### Data for processing
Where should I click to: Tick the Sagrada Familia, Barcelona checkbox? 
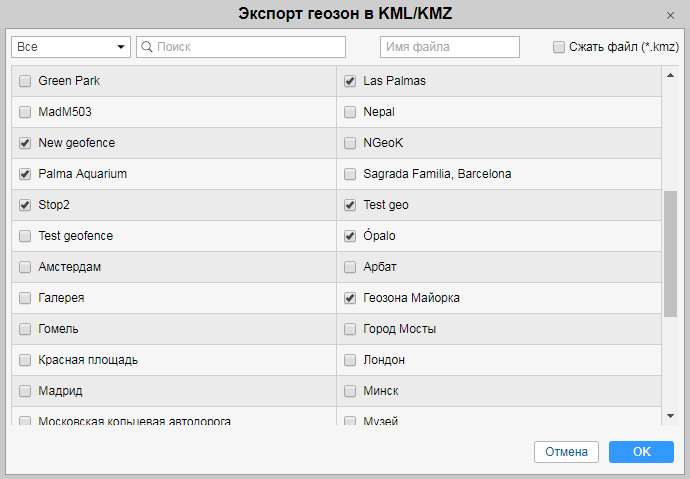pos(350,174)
--
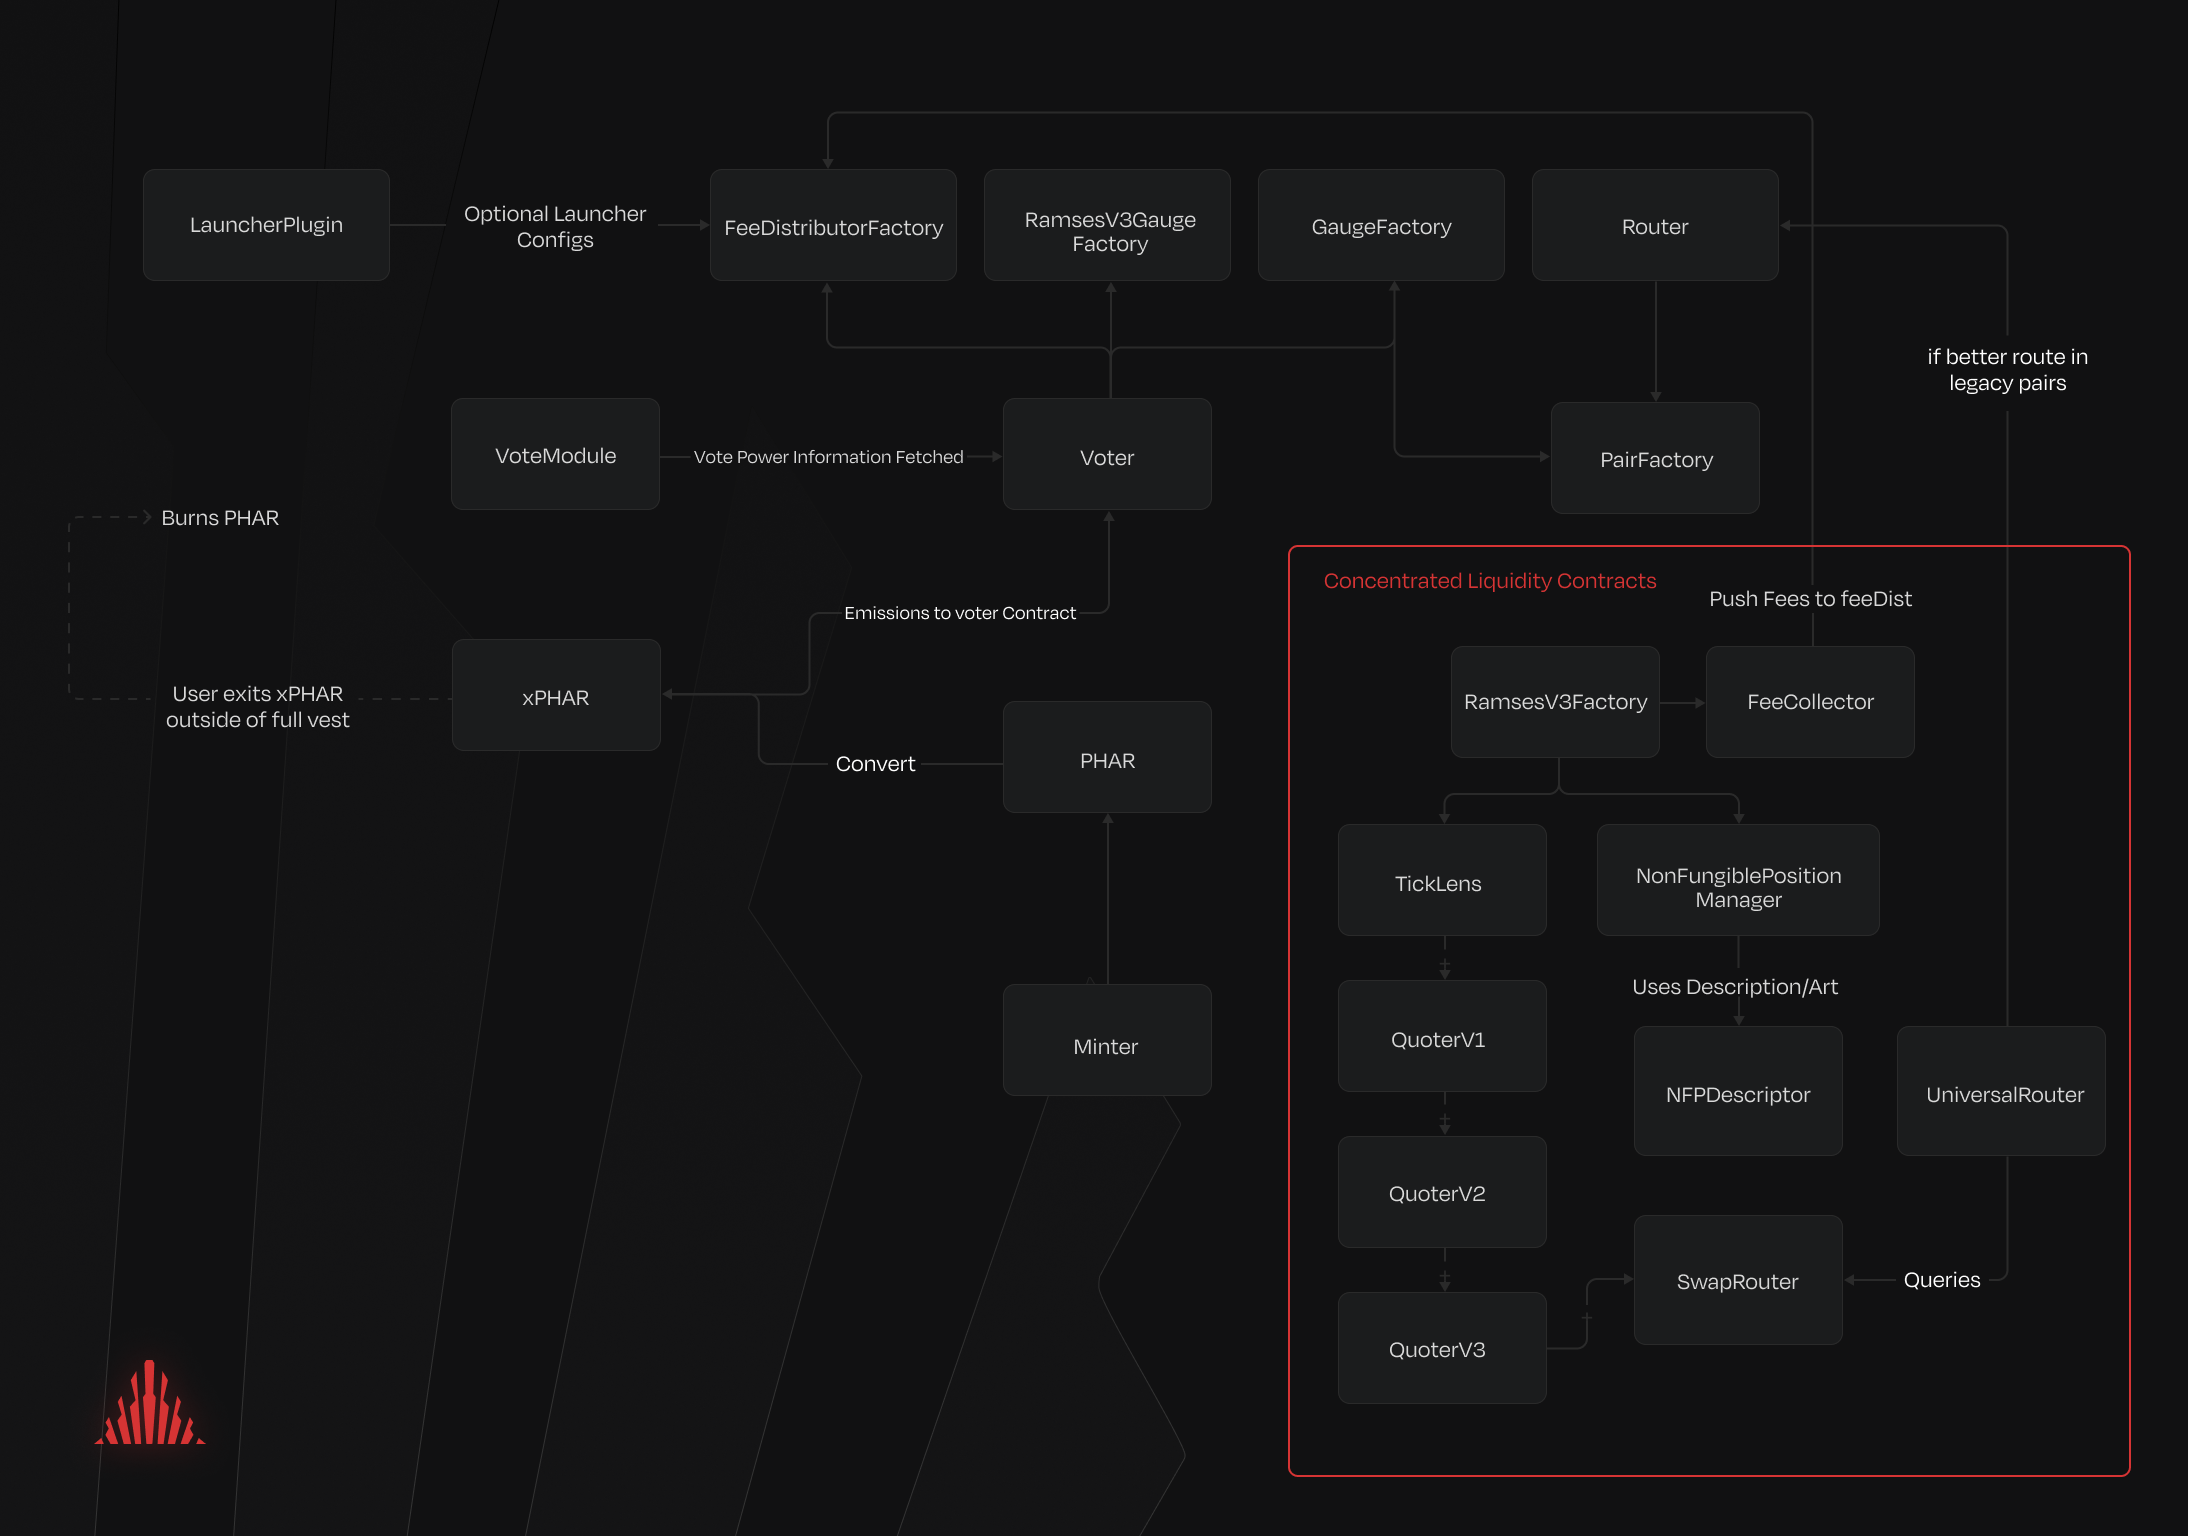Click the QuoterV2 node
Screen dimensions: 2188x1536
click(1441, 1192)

### What needs to be done
Please restate the listing from the line with "Where should I" to the line with "pos(350,174)", swapping "checkbox" for "check box" and keeping everything else the same. Omit the pictures from your answer.

### Answer to the exercise
Where should I click to: Tick the Sagrada Familia, Barcelona check box? 
pos(350,174)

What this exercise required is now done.